● **RECORDS FOR THIS EXERCISE**:
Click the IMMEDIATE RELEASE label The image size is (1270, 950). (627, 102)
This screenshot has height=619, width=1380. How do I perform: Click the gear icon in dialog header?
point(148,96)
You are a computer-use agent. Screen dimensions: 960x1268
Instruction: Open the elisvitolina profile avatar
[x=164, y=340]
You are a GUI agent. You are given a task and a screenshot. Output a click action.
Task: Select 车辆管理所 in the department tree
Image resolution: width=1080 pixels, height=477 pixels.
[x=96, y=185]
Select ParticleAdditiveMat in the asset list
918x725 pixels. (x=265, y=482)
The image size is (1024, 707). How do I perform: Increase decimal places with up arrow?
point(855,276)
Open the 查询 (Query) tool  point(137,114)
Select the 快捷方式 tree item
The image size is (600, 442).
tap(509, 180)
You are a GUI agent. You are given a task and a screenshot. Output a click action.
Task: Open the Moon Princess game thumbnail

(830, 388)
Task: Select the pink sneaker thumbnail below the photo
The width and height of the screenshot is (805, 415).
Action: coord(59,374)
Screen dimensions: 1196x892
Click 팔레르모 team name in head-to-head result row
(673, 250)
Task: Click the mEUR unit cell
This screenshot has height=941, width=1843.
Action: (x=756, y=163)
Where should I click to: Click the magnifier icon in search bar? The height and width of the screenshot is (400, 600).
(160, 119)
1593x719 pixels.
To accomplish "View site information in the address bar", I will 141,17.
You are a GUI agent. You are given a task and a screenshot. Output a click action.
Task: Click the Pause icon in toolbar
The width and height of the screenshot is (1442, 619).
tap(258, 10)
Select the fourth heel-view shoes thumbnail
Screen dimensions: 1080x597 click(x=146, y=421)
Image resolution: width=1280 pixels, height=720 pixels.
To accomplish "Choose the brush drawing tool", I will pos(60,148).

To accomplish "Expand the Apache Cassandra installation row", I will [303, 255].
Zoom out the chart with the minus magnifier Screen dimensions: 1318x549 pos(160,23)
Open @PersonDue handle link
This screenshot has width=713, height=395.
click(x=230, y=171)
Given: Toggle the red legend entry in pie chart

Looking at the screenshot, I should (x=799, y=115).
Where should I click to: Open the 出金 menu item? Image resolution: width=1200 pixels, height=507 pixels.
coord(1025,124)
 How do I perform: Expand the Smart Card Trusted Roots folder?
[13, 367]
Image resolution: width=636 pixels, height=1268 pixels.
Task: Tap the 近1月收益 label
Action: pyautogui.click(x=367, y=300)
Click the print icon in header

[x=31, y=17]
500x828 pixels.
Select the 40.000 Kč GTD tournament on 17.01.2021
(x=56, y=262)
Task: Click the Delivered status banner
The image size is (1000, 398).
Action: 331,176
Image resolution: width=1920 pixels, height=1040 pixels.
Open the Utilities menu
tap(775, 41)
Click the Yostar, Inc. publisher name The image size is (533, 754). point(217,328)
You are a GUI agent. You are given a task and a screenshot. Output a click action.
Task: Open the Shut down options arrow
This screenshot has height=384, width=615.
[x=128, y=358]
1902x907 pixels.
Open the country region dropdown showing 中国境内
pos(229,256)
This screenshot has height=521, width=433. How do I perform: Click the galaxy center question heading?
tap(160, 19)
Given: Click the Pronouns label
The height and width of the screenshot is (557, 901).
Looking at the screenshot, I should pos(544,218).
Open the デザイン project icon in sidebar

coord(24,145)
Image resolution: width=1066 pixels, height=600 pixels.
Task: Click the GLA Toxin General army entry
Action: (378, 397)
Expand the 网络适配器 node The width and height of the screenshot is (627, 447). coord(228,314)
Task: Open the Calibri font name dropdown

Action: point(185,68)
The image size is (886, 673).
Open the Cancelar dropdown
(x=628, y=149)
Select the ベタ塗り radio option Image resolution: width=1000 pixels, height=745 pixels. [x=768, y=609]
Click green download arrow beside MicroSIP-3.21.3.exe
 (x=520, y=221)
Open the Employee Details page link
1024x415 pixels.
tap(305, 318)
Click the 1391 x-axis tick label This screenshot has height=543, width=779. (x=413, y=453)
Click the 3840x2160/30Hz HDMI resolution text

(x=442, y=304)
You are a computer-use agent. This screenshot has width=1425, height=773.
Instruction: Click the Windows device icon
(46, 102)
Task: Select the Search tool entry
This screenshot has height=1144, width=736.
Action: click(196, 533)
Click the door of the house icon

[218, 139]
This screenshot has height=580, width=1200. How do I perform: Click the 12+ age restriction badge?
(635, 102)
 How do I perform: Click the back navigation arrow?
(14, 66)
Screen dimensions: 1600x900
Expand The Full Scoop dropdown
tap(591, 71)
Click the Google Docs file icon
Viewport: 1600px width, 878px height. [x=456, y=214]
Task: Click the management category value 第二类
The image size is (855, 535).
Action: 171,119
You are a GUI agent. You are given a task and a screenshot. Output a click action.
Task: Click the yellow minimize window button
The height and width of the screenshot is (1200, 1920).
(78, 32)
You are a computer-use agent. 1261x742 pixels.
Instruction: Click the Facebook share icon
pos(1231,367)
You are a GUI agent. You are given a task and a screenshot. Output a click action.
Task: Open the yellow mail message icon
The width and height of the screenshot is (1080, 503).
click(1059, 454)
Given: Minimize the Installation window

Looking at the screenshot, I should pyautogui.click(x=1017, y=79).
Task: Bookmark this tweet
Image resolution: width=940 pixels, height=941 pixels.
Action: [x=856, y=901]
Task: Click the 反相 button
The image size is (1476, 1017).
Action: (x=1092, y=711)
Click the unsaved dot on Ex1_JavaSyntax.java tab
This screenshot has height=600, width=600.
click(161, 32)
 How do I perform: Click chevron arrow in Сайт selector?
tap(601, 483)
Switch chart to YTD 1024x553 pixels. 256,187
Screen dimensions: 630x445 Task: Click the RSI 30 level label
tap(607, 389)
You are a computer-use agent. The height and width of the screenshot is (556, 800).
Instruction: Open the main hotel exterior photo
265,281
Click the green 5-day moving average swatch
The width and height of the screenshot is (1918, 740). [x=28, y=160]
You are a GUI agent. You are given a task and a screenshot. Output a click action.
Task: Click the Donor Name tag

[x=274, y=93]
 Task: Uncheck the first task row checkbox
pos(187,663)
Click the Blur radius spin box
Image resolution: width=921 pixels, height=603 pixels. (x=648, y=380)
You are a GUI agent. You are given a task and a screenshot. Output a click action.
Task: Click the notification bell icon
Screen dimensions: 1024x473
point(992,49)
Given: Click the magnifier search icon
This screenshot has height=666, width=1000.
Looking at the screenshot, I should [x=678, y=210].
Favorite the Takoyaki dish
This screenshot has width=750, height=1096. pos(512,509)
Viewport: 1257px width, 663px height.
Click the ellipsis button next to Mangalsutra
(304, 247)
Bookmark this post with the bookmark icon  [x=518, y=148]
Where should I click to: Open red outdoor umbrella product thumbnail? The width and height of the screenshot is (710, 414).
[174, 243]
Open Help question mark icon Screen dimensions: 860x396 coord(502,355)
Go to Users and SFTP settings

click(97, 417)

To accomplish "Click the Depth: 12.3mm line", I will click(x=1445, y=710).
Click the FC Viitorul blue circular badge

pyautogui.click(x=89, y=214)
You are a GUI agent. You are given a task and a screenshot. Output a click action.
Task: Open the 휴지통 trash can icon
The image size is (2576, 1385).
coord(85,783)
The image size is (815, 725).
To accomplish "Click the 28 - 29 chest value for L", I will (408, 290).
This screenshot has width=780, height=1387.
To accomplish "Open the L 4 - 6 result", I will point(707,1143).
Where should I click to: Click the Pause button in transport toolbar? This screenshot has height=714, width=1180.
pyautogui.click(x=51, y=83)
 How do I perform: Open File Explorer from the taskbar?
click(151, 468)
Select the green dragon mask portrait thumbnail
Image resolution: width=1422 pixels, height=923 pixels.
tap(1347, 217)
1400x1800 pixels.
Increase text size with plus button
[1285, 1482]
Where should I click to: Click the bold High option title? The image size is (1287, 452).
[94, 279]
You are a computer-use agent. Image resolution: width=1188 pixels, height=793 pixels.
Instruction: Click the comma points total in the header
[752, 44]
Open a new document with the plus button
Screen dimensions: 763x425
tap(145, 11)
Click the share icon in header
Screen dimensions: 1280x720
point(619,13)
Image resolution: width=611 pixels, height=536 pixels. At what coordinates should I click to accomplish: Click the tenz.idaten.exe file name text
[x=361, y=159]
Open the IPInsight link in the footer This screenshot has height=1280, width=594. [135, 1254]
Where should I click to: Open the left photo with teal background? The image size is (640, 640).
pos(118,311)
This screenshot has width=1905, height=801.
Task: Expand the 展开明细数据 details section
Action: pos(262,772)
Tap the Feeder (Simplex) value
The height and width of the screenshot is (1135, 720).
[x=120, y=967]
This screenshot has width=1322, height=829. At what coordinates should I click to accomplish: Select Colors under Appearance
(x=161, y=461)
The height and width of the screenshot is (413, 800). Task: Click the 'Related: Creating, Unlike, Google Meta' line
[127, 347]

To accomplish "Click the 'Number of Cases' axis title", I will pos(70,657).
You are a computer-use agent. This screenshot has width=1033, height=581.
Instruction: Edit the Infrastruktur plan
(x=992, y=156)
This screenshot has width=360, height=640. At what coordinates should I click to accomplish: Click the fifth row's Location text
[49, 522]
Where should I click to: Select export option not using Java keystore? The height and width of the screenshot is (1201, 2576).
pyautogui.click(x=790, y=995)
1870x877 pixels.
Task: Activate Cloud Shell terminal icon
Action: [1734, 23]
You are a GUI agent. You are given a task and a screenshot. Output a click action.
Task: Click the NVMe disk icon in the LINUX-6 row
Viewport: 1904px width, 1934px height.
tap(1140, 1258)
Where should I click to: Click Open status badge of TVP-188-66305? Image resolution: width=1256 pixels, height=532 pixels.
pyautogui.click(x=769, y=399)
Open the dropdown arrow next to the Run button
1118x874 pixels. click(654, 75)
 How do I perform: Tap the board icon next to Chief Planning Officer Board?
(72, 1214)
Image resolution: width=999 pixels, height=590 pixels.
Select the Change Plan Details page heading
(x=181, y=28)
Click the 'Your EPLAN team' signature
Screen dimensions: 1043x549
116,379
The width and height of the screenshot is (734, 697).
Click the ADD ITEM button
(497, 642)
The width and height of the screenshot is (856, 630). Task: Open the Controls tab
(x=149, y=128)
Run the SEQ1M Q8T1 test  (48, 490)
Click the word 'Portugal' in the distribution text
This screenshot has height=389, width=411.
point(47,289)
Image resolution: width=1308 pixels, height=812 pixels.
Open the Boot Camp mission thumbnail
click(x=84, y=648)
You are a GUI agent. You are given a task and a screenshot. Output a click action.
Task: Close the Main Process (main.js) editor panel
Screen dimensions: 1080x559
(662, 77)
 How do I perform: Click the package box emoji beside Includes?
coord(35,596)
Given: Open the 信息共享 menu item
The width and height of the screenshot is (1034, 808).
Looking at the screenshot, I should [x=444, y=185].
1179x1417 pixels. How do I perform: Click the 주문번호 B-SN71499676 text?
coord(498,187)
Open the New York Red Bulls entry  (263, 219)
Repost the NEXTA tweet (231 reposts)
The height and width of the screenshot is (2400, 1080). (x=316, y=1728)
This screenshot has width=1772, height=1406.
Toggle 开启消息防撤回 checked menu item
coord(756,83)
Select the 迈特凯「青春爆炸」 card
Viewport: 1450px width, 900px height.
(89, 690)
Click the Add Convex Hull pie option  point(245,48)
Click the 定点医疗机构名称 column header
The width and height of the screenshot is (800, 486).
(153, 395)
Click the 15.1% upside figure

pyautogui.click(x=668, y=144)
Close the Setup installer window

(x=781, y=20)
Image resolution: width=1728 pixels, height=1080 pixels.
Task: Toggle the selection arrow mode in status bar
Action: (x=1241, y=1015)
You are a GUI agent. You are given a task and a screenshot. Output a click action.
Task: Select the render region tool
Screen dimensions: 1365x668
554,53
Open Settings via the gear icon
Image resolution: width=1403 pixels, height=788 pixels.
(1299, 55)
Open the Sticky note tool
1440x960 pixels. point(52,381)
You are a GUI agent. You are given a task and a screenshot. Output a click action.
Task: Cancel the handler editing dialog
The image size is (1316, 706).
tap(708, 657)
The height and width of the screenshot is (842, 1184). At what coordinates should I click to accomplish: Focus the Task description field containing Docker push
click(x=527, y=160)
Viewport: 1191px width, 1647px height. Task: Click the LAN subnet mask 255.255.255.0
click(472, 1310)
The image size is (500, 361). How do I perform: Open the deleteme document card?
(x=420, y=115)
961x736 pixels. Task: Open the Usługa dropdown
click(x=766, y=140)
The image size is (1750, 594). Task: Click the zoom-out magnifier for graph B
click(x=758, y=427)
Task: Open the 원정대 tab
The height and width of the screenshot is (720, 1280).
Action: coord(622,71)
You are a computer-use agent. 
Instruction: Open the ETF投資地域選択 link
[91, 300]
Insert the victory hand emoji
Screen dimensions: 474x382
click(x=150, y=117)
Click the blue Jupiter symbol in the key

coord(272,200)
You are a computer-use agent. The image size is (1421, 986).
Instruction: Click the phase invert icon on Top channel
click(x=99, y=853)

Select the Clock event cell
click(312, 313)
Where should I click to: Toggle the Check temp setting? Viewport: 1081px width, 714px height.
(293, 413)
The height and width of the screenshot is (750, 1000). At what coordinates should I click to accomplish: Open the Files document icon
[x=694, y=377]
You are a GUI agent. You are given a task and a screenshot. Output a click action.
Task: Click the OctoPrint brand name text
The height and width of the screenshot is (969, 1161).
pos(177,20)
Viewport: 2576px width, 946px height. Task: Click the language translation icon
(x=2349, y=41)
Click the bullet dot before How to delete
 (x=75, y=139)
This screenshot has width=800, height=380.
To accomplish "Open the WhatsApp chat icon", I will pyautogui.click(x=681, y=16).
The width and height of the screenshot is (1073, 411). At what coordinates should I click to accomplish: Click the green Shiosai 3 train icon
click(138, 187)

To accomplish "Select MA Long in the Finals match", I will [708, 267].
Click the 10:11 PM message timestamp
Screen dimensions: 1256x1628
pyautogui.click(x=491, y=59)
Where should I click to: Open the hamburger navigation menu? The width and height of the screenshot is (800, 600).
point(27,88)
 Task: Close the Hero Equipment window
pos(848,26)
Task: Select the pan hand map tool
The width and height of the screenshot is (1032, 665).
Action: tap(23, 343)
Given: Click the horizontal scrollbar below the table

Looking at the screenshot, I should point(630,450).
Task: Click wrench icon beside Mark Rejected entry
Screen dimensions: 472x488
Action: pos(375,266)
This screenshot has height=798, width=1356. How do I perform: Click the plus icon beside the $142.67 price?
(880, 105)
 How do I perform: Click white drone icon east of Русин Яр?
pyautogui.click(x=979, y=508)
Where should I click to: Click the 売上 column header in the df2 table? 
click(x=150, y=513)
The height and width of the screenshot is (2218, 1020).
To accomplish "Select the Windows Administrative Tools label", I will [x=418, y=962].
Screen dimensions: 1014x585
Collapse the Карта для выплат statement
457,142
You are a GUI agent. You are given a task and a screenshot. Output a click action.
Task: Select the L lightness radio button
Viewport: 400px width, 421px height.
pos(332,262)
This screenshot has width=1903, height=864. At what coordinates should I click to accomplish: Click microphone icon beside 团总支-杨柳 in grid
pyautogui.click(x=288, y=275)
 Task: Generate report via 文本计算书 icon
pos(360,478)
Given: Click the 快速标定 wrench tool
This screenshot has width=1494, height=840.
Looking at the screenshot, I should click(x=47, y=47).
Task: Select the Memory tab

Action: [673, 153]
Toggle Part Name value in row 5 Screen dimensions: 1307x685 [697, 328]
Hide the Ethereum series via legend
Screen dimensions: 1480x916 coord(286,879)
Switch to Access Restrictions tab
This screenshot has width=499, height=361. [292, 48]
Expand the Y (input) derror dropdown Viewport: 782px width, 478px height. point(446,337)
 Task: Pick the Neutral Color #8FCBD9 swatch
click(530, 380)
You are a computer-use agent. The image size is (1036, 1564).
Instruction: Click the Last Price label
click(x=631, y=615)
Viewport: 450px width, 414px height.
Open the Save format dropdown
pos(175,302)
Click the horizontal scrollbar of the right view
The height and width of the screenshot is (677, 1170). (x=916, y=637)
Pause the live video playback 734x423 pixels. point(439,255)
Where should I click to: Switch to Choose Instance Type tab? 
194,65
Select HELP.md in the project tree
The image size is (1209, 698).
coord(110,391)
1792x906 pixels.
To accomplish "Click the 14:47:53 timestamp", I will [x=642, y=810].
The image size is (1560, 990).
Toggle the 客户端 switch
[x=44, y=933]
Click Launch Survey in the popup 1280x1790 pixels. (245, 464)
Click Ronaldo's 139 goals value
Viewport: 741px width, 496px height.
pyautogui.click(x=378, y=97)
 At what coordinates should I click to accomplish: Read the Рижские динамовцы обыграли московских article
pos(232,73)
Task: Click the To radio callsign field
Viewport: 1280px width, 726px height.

● **EXERCISE OBJECTIVE**:
Output consists of exactly the lines from the one containing "Instruction: Click the Last Price label" to the end of the records above, retyped without change and with nothing extra.

● **EXPECTED OUTPUT**:
Instruction: Click the Last Price label
click(x=631, y=615)
Viewport: 450px width, 414px height.
Open the Save format dropdown
pos(175,302)
Click the horizontal scrollbar of the right view
The height and width of the screenshot is (677, 1170). (x=916, y=637)
Pause the live video playback 734x423 pixels. point(439,255)
Where should I click to: Switch to Choose Instance Type tab? 
194,65
Select HELP.md in the project tree
The image size is (1209, 698).
coord(110,391)
1792x906 pixels.
To accomplish "Click the 14:47:53 timestamp", I will [x=642, y=810].
The image size is (1560, 990).
Toggle the 客户端 switch
[x=44, y=933]
Click Launch Survey in the popup 1280x1790 pixels. (245, 464)
Click Ronaldo's 139 goals value
Viewport: 741px width, 496px height.
pyautogui.click(x=378, y=97)
 At what coordinates should I click to accomplish: Read the Рижские динамовцы обыграли московских article
pos(232,73)
Task: Click the To radio callsign field
Viewport: 1280px width, 726px height.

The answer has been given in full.